* Direction
Extend the interview on Union Bank's third-quarter results below, beginning after its last sentence.

Union Bank's loan growth will stand at 9% in FY20: Rajkiran Rai G, MD & CEO
Retail Growth stood at 10% on Year-on-Year (YoY) basis in the last quarter. Union Bank's performance has been steady and is improving and it has posted a profit of Rs575 crore in the quarter. Similarly, there is an improvement in net interest margins and cost to income has gone down. All operating efficiencies have also improved a lot and are reflecting in our numbers.
Rajkiran Rai G, Managing Director & CEO, Union Bank of India, speaks about the third-quarter results, segments of growth, slippages and overseas business among others during an interview with Mansee Dave, Zee Business. Edited Excerpts:
Q: How was the third quarter for your bank and name the segment where growth was seen in the retail portfolio?
A: Retail Growth stood at 10% on Year-on-Year (YoY) basis in the last quarter. Union Bank's performance has been steady and is improving and it has posted a profit of Rs575 crore in the quarter. Similarly, there is an improvement in net interest margins and cost to income has gone down. All operating efficiencies have also improved a lot and are reflecting in our numbers.

* Supplied material
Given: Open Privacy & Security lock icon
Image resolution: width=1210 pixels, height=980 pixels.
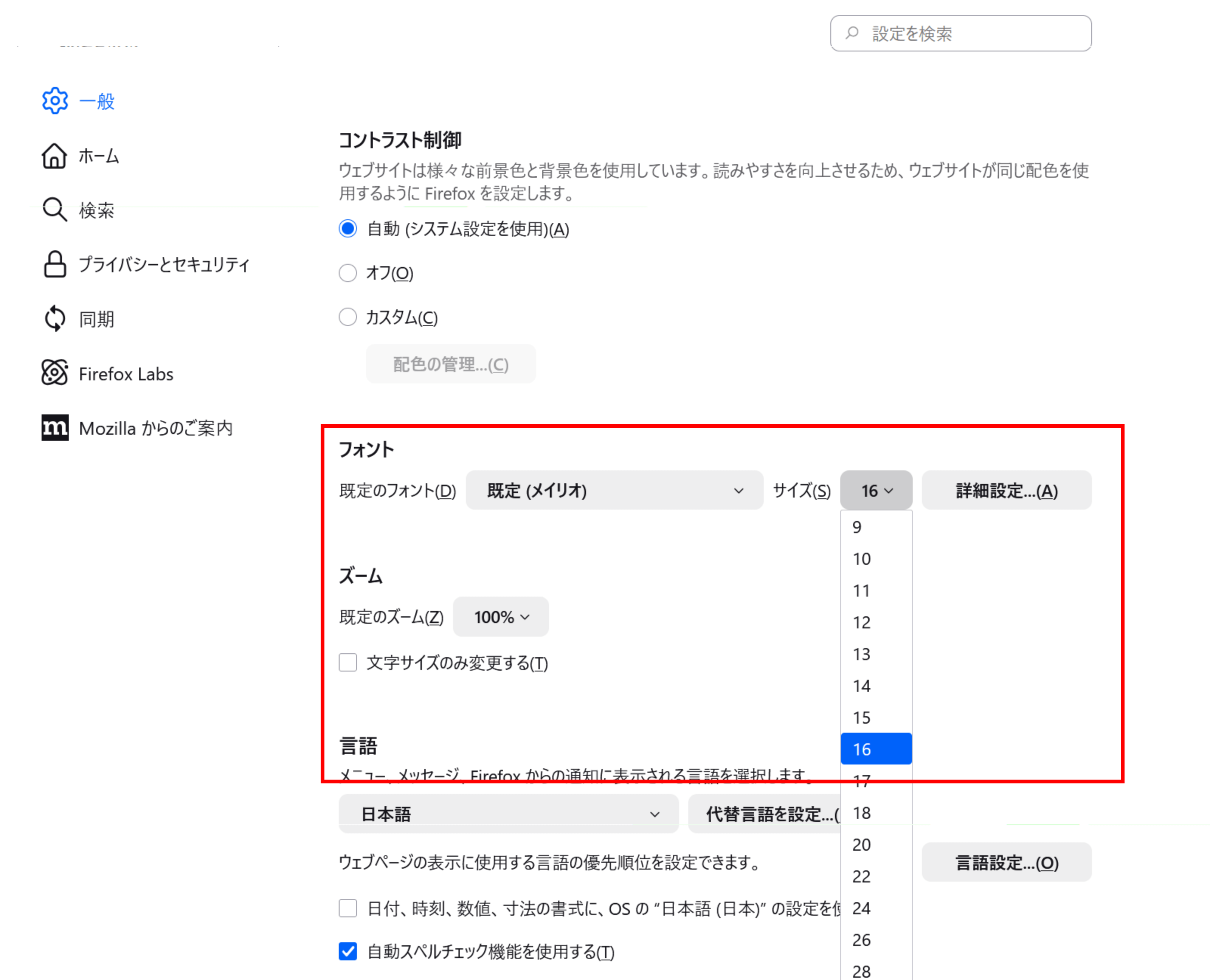Looking at the screenshot, I should 55,264.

* The response
Q: Your provisions has increased from Rs1680 crore to Rs1820 crore. What led to this rise in provisions?
A: A large chunk of an HFC slipped into non-performing assets (NPA) in the third quarter and this slippage has increased the NPA numbers of the bank. Hedging also had an impact on the provisioning numbers, however, it will normalise in future. Operating profit is on a rise and there is a reduction in provisioning cost and this will help the bank in increasing the net profit.
Q: Your NII has seen a whopping jump of 25% on a YoY basis. How do you see this?
A: There is a substantial improvement in average advances. At the same time, there is an improvement in margin while deposit cost has gone down by 13 basis points and the yield on advances has improved by 12 basis points. These factors have had an impact on the net interest income, which is going to be steady and a substantial improvement will be seen in the net interest income in time to come.
Q: Name the segments that performed well for you?
A: Retail has grown by 10%, while MSME has grown by 5% and corporate credit growth has been a positive one. We have sanctions in the corporate segment, which will be disbursed in the fourth quarter. This is why our credit growth is likely to stand between 7% and 9% for the complete year. Besides, the global advances grew by 5.8% till the end of the third quarter and are likely to improve further in the fourth quarter.
Q: Tell us about the slippages in this quarter. Where are you seeing the stress currently?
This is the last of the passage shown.